* **TASK REQUIREMENTS**
Collect all lines below with the string "settings".

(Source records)
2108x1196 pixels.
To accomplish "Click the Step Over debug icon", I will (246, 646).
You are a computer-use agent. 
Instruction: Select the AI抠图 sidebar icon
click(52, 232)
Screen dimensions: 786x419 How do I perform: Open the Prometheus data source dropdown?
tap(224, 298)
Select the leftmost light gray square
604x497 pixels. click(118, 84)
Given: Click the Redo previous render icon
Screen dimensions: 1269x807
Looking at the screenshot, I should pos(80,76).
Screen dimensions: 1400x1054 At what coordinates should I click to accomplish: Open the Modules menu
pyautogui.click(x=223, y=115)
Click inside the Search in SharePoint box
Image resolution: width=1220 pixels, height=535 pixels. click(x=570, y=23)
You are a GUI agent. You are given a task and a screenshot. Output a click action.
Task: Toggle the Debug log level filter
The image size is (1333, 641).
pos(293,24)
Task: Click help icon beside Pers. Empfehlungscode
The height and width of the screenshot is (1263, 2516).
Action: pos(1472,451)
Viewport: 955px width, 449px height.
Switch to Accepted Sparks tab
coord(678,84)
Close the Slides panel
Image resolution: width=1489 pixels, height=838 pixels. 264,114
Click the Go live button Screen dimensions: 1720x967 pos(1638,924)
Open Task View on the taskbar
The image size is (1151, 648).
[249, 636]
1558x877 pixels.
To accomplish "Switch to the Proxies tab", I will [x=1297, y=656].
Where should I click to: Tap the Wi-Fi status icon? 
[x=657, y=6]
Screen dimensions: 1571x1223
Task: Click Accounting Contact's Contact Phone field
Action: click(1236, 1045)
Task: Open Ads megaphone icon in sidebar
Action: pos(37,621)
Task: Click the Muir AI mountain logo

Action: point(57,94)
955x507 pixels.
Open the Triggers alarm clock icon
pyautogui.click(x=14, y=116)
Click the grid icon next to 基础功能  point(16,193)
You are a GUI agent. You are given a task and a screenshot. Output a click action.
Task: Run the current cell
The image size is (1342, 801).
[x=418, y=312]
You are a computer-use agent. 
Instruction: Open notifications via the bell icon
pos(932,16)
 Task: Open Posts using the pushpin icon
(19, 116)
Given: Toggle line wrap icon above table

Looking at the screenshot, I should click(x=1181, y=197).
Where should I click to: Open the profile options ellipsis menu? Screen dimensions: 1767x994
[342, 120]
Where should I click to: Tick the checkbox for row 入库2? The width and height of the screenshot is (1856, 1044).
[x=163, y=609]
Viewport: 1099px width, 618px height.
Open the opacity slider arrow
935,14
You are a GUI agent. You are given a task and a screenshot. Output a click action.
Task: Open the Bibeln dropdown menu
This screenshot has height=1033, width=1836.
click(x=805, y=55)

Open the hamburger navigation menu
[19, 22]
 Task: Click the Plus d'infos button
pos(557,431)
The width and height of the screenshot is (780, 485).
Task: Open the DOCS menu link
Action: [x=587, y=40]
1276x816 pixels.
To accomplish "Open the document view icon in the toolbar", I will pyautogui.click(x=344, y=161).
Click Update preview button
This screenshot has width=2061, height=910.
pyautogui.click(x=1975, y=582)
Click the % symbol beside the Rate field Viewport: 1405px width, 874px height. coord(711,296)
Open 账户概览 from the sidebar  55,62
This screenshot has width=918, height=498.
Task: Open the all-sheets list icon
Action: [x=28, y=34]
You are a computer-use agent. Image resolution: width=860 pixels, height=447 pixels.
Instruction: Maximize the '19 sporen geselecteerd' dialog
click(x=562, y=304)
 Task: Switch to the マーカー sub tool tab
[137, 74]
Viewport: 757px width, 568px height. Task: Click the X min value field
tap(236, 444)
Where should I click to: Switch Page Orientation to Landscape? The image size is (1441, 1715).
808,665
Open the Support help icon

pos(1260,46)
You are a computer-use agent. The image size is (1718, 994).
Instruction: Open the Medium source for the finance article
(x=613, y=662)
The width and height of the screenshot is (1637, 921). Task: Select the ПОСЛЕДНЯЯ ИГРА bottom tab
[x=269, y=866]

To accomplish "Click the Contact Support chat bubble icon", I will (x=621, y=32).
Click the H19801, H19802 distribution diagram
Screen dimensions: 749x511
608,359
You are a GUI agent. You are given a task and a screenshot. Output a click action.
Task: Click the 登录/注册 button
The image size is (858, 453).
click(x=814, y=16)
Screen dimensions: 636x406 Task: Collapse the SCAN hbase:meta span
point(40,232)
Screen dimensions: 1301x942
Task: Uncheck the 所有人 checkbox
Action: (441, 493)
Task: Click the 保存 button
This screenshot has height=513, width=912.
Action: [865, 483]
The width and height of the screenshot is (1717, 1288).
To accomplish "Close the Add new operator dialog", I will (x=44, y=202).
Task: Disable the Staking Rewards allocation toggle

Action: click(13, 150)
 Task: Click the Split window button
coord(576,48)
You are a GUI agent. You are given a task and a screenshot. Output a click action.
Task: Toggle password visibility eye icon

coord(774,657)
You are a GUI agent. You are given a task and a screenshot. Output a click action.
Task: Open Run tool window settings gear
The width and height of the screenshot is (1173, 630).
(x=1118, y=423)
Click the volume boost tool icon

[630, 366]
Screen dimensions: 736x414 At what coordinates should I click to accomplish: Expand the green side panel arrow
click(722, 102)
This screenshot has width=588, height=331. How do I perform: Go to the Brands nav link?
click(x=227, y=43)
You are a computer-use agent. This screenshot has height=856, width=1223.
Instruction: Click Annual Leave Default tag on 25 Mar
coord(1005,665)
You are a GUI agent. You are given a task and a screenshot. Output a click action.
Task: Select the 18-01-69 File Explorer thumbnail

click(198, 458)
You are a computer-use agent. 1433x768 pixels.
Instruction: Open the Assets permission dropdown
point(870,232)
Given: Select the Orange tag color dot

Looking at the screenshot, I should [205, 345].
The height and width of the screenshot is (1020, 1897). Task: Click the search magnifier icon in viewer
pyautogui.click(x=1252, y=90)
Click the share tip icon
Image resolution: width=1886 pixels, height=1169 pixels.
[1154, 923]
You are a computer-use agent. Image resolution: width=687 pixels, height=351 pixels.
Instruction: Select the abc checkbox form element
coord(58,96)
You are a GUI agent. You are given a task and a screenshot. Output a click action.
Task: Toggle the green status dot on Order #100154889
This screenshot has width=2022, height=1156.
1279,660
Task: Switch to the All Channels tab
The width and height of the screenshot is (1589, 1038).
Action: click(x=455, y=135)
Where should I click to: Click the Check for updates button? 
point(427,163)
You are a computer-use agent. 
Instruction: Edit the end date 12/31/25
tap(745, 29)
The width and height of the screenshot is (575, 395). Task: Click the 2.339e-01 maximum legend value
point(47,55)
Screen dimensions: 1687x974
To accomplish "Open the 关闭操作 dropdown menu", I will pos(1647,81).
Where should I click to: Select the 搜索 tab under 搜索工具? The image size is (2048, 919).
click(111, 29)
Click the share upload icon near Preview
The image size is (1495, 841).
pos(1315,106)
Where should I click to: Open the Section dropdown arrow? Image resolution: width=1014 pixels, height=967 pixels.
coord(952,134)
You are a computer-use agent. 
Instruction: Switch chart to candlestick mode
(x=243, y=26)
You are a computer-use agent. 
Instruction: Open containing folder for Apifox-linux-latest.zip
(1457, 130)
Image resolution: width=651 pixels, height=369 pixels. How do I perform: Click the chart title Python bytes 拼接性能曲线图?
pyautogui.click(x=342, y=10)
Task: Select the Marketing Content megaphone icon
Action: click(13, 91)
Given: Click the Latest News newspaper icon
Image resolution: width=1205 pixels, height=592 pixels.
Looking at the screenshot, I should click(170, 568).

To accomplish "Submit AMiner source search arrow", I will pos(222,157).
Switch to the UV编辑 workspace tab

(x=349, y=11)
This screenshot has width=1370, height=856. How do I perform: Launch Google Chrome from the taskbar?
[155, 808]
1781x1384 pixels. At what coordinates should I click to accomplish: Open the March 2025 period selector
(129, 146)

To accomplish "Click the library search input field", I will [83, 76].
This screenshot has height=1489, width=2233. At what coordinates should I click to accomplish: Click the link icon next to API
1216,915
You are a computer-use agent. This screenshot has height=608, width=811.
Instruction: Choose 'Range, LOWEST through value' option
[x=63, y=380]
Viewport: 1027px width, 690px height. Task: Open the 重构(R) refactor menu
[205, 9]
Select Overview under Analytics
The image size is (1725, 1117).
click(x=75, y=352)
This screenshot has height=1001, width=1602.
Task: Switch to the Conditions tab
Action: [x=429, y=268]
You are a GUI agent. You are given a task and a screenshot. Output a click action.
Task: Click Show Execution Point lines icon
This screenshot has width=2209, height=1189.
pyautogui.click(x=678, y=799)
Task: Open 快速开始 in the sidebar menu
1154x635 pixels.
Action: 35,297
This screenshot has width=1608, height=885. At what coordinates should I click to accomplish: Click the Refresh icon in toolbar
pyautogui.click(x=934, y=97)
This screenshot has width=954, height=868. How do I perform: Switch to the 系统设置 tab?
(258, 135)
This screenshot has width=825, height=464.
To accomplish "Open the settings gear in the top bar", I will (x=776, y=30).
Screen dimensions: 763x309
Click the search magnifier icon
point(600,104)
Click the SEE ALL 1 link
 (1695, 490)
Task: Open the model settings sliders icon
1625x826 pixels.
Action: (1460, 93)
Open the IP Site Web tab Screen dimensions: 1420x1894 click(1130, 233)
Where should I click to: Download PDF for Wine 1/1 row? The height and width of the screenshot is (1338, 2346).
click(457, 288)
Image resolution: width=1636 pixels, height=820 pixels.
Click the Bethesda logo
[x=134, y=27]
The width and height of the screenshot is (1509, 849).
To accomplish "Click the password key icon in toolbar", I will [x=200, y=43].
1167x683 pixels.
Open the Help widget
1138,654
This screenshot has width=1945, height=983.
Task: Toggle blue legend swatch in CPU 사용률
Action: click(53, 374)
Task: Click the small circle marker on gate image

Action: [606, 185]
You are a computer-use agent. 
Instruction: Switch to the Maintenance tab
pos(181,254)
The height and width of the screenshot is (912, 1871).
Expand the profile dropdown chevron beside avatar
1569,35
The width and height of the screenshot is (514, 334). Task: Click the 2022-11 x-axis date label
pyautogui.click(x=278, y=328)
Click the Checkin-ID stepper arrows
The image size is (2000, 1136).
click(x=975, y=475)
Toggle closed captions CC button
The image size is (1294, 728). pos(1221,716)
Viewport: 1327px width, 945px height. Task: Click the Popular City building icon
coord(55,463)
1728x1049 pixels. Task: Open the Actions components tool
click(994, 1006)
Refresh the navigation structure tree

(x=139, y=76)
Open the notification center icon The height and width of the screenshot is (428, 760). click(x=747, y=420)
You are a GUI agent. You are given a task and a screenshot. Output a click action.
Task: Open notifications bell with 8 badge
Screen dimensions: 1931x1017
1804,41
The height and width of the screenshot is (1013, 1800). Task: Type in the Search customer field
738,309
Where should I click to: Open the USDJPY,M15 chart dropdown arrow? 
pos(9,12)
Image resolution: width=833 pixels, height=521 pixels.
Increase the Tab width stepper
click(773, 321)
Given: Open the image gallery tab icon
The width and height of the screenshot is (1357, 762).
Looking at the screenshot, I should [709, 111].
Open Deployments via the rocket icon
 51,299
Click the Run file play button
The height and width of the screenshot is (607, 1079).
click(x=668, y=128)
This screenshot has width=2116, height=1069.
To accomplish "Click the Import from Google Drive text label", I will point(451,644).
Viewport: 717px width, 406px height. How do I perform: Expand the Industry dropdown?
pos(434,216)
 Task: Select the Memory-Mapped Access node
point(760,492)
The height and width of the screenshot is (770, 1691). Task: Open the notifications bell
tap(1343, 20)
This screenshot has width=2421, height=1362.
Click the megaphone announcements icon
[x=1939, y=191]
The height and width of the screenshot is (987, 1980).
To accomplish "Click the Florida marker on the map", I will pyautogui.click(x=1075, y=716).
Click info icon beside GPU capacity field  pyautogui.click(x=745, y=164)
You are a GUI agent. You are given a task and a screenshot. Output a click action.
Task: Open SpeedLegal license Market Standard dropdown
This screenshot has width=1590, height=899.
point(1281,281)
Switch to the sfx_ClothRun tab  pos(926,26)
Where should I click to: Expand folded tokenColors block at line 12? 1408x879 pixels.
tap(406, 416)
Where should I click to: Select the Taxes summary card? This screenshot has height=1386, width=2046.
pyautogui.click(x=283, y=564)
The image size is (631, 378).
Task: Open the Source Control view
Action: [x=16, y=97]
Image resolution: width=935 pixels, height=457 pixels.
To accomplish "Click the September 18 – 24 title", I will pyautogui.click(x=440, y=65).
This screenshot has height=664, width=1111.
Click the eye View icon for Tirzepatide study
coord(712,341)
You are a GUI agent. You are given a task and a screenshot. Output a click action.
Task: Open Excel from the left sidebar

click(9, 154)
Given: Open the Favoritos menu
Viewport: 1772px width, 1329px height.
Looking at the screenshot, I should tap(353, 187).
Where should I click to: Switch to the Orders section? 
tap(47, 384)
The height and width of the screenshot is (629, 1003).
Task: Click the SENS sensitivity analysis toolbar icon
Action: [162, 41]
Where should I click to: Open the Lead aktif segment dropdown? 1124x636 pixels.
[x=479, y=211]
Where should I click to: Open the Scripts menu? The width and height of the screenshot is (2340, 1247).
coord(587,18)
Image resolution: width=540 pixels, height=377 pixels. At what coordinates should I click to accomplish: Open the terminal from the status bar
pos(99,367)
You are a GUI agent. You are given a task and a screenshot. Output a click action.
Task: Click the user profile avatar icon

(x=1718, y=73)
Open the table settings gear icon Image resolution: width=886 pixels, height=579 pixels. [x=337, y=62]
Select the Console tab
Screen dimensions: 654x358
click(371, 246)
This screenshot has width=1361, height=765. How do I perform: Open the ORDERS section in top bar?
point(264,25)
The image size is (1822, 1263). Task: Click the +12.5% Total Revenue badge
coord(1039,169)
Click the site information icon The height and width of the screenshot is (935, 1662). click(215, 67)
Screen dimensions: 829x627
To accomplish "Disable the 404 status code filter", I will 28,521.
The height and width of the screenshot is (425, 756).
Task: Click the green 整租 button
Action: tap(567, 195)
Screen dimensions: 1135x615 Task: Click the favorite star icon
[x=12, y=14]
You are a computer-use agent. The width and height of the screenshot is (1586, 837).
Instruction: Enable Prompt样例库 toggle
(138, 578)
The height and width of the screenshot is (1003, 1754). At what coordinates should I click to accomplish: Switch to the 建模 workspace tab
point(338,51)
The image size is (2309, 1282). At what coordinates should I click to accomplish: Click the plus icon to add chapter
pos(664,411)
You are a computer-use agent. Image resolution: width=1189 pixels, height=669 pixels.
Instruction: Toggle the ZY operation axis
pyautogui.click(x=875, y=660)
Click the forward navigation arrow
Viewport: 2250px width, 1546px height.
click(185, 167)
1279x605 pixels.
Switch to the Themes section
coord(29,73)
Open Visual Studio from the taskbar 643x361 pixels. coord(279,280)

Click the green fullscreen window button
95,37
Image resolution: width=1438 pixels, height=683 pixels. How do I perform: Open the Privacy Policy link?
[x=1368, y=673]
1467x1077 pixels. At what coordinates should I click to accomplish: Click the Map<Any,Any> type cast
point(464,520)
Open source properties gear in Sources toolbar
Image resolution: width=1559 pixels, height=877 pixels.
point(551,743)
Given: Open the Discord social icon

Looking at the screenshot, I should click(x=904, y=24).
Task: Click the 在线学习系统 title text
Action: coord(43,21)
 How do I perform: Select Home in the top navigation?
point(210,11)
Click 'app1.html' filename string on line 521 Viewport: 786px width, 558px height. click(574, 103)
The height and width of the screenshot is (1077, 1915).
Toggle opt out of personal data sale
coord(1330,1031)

* **TASK RESPONSE**
Task: Open Run tool window settings gear
To accomplish "Open the settings gear in the top bar", I will (x=776, y=30).
Task: Open the model settings sliders icon
Open the table settings gear icon Image resolution: width=886 pixels, height=579 pixels. [x=337, y=62]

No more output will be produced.